Илья Эренбург - Буря
Он показал на сердце.
Бельчев встал:
— С вами я спорить не стану. Вы лучше почитайте литературу, прежде чем поучать других…
Вечером Сергей пошел к матери, знал, что она огорчена известиями. Нина Георгиевна встретила его словами:
— Сереженька, как же это?..
Она задала тот вопрос, который он утром ставил себе, вопрос, который ставили миллионы и миллионы.
— Сдать Париж!.. А народ, рабочие?..
— Рабочие слишком сильны, чтобы буржуазия решилась всерьез воевать против Гитлера, и рабочие слишком слабы, чтобы захватить власть. А обыватели, средние французы, те ровно ничего не понимают. Пять лет им доказывали, что лучше Гитлер, чем Народный фронт, говорили, что коммунисты отберут садик с душистым горошком, запретят пить аперо, может быть национализируют жен. Ты не можешь себе представить, как легко околпачить среднего француза. Они себя считают скептиками, стреляными воробьями, а на самом деле — дети, сущие дети… Теперь-то они увидят, что такое фашизм. Последнее слово еще не сказано…

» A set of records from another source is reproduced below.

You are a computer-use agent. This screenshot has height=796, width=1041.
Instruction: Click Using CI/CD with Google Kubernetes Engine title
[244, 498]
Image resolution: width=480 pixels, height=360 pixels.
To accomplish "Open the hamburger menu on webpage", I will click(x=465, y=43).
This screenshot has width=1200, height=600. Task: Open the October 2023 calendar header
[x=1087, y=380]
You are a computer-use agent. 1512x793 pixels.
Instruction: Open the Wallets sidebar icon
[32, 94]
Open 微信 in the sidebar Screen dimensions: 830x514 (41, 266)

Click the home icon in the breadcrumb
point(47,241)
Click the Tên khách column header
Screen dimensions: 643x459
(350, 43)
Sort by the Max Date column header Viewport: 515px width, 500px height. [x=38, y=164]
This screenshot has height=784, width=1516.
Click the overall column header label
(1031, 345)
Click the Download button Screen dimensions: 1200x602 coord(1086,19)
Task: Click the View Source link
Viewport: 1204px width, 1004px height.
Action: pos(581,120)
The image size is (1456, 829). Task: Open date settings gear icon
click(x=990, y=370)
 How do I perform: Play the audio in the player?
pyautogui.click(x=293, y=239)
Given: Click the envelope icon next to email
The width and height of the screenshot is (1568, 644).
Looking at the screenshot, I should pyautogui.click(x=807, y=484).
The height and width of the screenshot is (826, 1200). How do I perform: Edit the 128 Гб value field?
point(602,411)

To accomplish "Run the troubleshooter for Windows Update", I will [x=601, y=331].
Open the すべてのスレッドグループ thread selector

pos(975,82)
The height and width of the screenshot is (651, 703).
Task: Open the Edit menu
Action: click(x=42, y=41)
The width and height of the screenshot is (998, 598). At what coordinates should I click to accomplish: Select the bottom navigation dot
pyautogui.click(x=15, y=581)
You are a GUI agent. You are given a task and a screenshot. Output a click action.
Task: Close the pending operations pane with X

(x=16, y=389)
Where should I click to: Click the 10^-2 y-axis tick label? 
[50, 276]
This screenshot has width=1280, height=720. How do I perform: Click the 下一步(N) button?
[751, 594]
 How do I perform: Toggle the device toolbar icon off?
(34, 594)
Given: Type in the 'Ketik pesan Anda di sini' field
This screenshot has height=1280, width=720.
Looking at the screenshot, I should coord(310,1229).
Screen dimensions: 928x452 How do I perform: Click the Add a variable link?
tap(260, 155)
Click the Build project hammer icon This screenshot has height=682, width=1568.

— Я знаю, что победит народ, мне только страшно, что он победит, когда там ничего не останется. Я говорю не о Нотрдам или Лувре, я хочу, чтобы уцелели французы с их традициями, с их тонкостью, с их легкостью и с их сложностью. Это нужно всем… А если фашисты там продержатся двадцать лет… Погляди, что стало с Германией… Мне грустно, Сережа.
Сергей молчал, он снова вспомнил Мадо. И, кажется, Нина Георгиевна разгадала его мысли, горячо, неловко, она пожала его руку. Был так необычен этот жест для матери, что Сергей, растроганный, отвернулся.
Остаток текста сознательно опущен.